ACTIVITIES>
a: Decide whether each statement agrees with the passage on curing HIV in mice, answering yes or no and quoting the words from the passage that settle it. (i) The combined approach cured nearly 40% of HIV-infected mice. (ii) The Berlin and London patients were cured of HIV through gene therapy. (iii) About half of bone marrow transplant recipients die within a year of the procedure.
b: Write the next part of the passage on curing HIV in mice, beginning after its final sentence.

PASSAGE>
+++
Researchers have shown that by using a combination of genome editing and long-acting slow-effective release antiviral therapy (LASER ART), they were able to eradicate HIV reservoirs and cure nearly 40% of HIV-infected mice.

The report is not the first example of an HIV cure – two individuals, the Berlin patient and the London patient, have been cured of HIV through bone marrow transplants from donors that lacked the CCR5 co-receptor, making their T cells resistant to HIV infection. (See BioWorld, March 6, 2019.)

But both those cures were a collateral benefit of a high-risk procedure that was undertaken because the patients had leukemia.

Roughly 20% to 30% of bone marrow transplantees die within a year of receiving their transplant, making the procedure a complete nonstarter for an otherwise healthy HIV-positive individual whose infection can be controlled by a daily pill. (See BioWorld, March 6, 2019.)

In contrast, the new findings, which were published in the July 2, 2019, issue of Nature Communications, used methods for achieving their eradication cure that could be broadly useful for infected individuals.
+++
DATA SECTION>
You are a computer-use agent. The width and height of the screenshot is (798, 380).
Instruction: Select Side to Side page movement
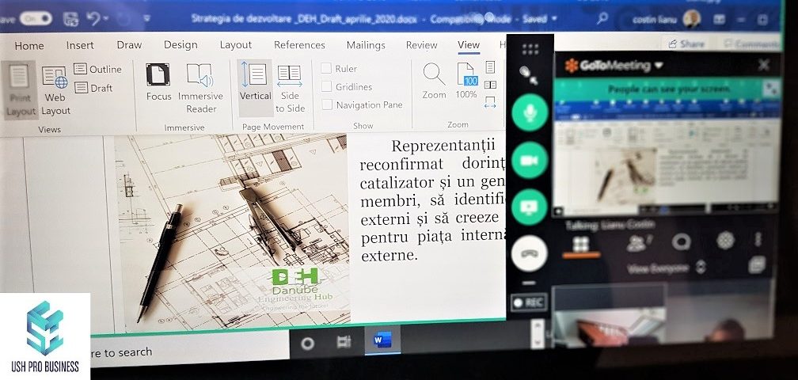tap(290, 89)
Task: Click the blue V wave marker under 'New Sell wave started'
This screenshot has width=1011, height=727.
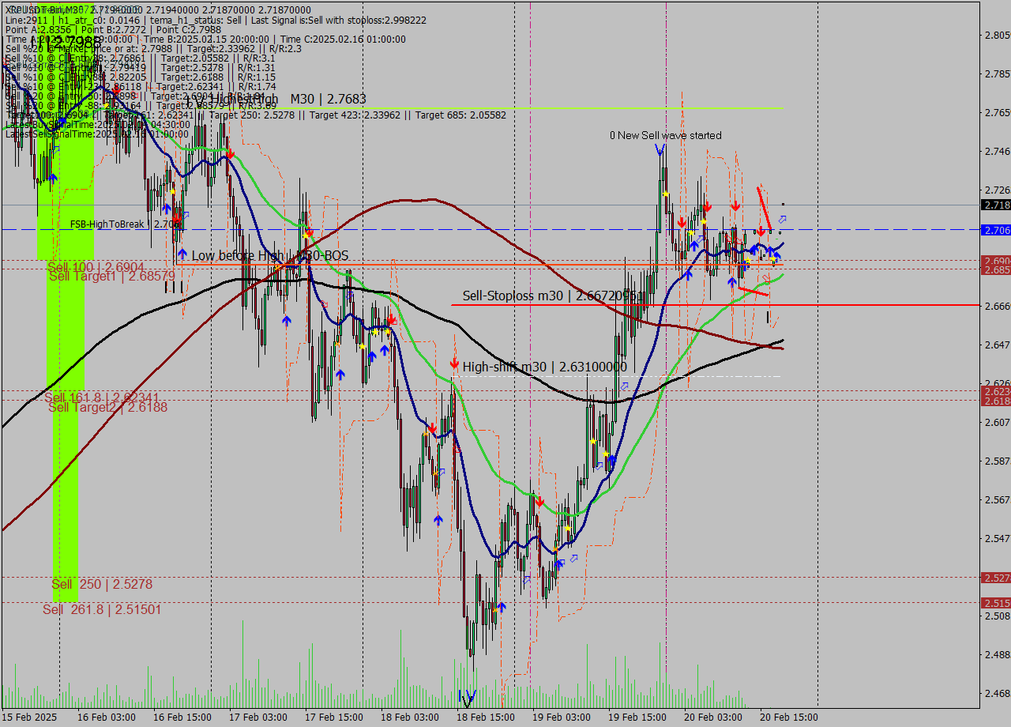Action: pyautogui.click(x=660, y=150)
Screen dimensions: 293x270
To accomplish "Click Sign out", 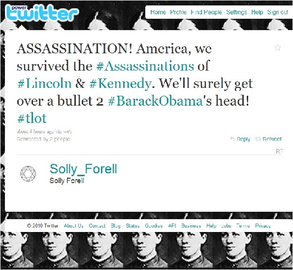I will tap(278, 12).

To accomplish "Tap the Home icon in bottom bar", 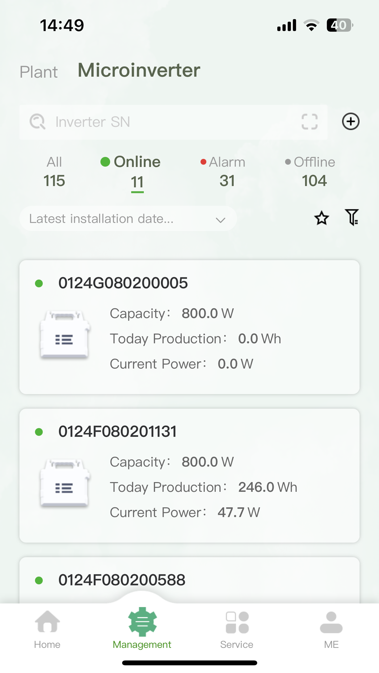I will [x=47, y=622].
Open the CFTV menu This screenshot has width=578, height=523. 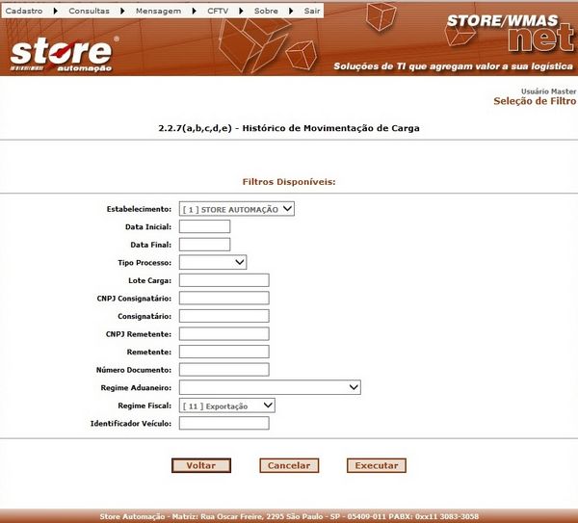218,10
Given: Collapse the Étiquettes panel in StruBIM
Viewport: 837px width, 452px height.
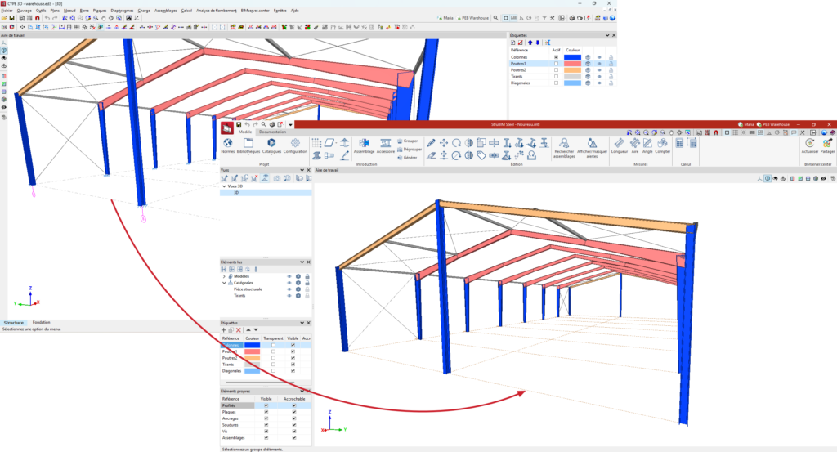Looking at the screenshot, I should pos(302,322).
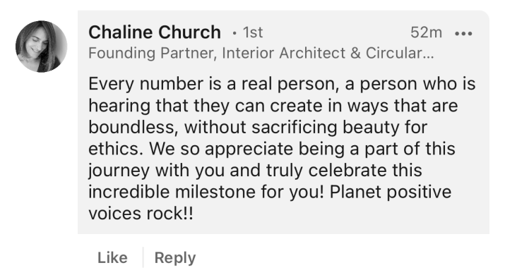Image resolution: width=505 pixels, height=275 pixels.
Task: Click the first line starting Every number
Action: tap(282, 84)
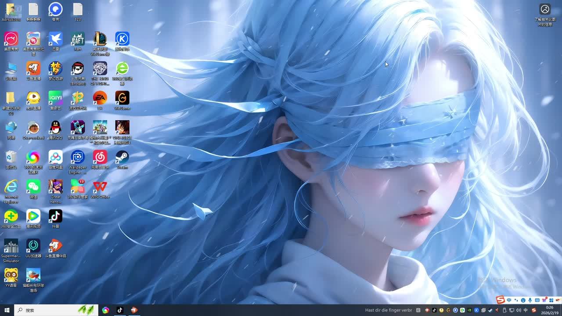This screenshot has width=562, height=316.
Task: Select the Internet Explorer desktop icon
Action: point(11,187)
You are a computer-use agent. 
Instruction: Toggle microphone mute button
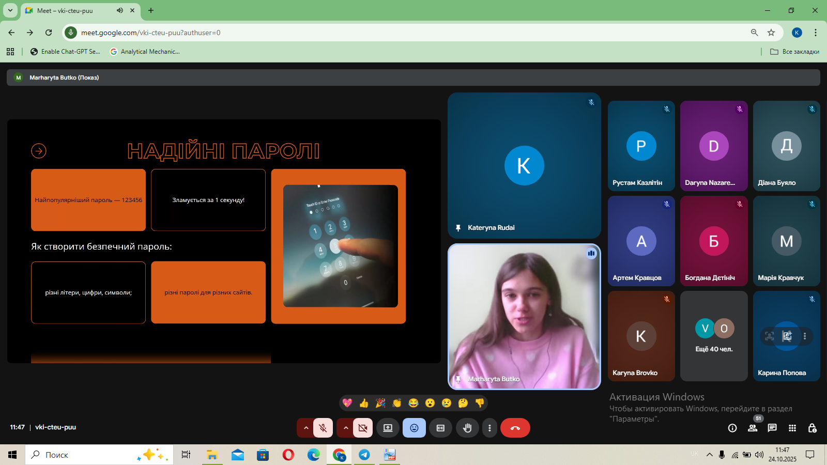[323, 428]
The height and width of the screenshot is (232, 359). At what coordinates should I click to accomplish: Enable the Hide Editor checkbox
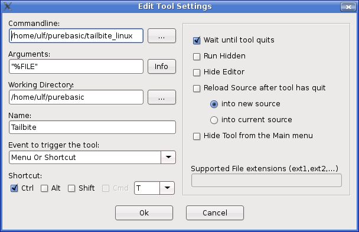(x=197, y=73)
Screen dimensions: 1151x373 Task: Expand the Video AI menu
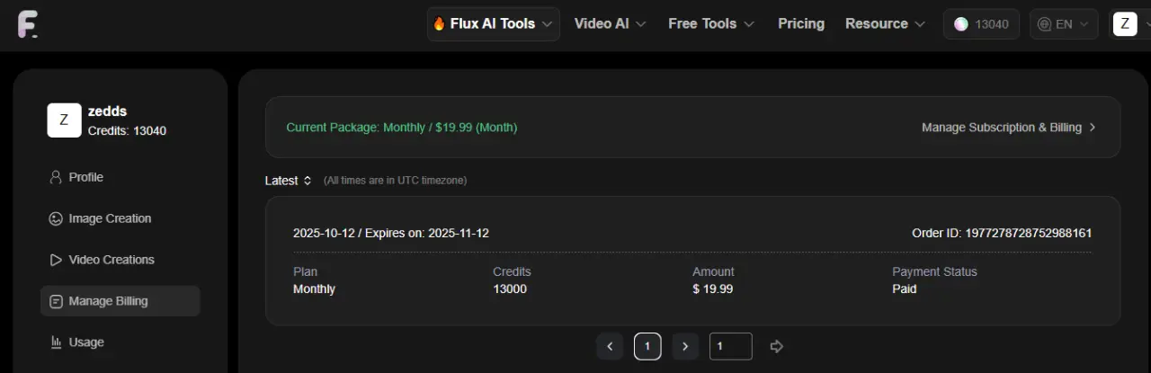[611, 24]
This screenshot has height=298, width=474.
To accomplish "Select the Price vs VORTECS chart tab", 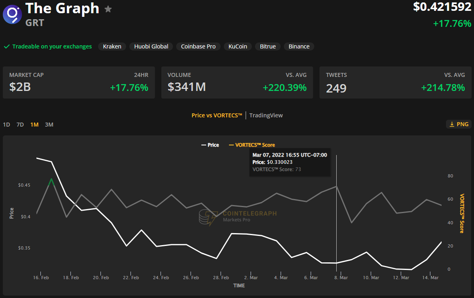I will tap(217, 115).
+++
ANSWERS TO THE EXERCISES>
a:
(i) Yes: "cure nearly 40% of HIV-infected mice"
(ii) No: "have been cured of HIV through bone marrow transplants"
(iii) No: "Roughly 20% to 30% of bone marrow transplantees die within a year of receiving their transplant"

b:
LASER ART is a modified version of the standard of care of HIV-infected individuals, and gene editing – though using TALEN, not CRISPR, and targeting CCR5 rather than proviral DNA – is also in clinical trials for HIV. (See BioWorld, March 6, 2014.)

Co-corresponding author Kamel Khalili attributed his team's success to their approach to the problem.

In HIV infection, "the virus becomes part of the host genome, so we look at the disease not as an infectious disease... but as a genetic disease," he told BioWorld. "There is a bad gene, whose name is proviral DNA."

Khalili is Laura H. Carnell Professor and chair of the Department of Neuroscience, director of the Center for Neurovirology, and director of the Comprehensive NeuroAIDS Center at the Lewis Katz School of Medicine at Temple University.

Considering HIV through the lens of genetic disease led Khalili, co-corresponding author Howard Gendelman and their colleagues to apply the emerging toolkit of genetic diseases to the infection.

"About six years ago, we adapted a gene editing strategy – CRISPR technology – and developed methods that could completely excise proviral DNA... without any damage to cellular genes," Khalili said.

One of the major challenges to eliminating the HIV reservoir is that, anatomically speaking, it is not one reservoir but something more akin to dozens of wells. Though much of the latent virus is found in blood, lymph nodes and the gut, smaller reservoirs have been demonstrated at numerous other sites, including the brain.

As a result, "we knew we had to utilize a method that could spread" throughout the body, Khalili said, leading the team to develop a viral vector to do just that.

Using an AAV9-based delivery system, "any place the viral DNA is present can be targeted," he said.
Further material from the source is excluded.